EXERCISE OBJECTIVE:
Return each line exactly, beginning with the one that has "Viewport: 826px width, 567px height." and finishing with the final line of the material. Drop any pictures.

*** DATA SUPPLIED ***

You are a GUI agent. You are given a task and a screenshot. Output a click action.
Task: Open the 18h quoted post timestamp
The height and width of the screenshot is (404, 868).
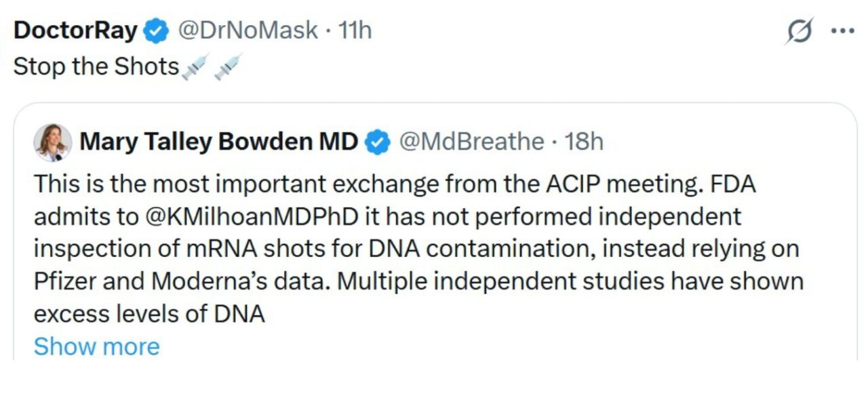tap(584, 142)
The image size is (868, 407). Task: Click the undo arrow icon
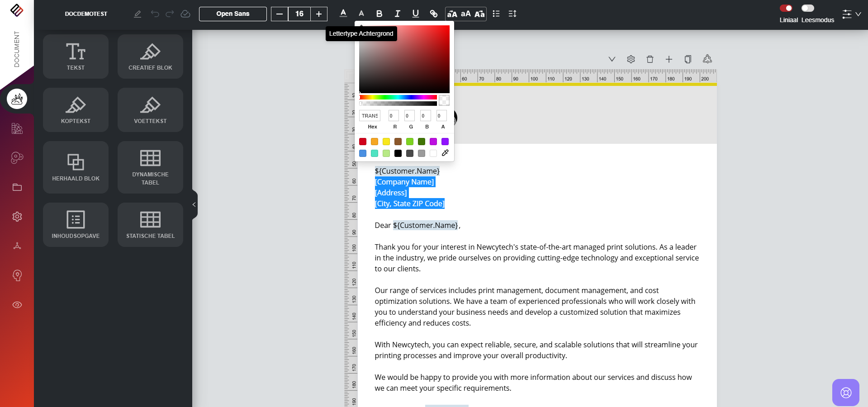155,14
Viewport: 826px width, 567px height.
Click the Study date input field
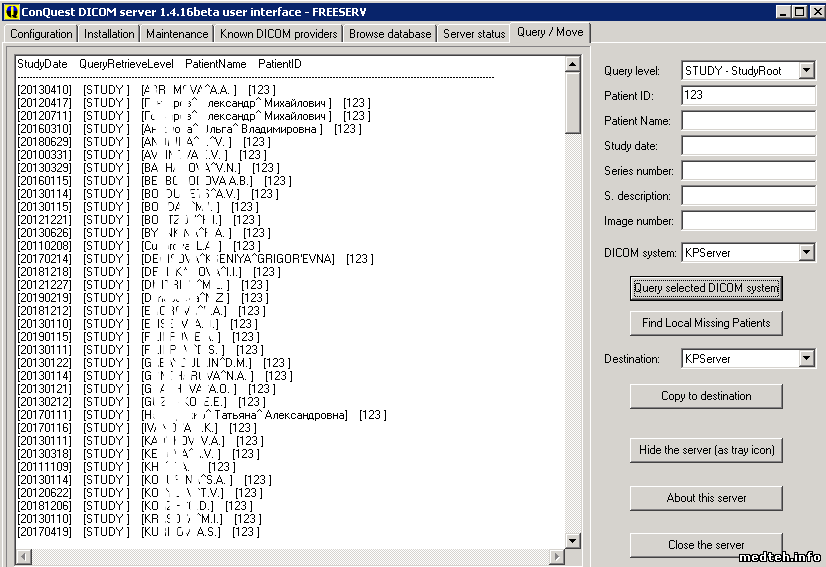click(748, 146)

*** End of DATA SUPPLIED ***

RESPONSE TO THE TASK:
Viewport: 826px width, 567px height.
Click the Study date input field
click(748, 146)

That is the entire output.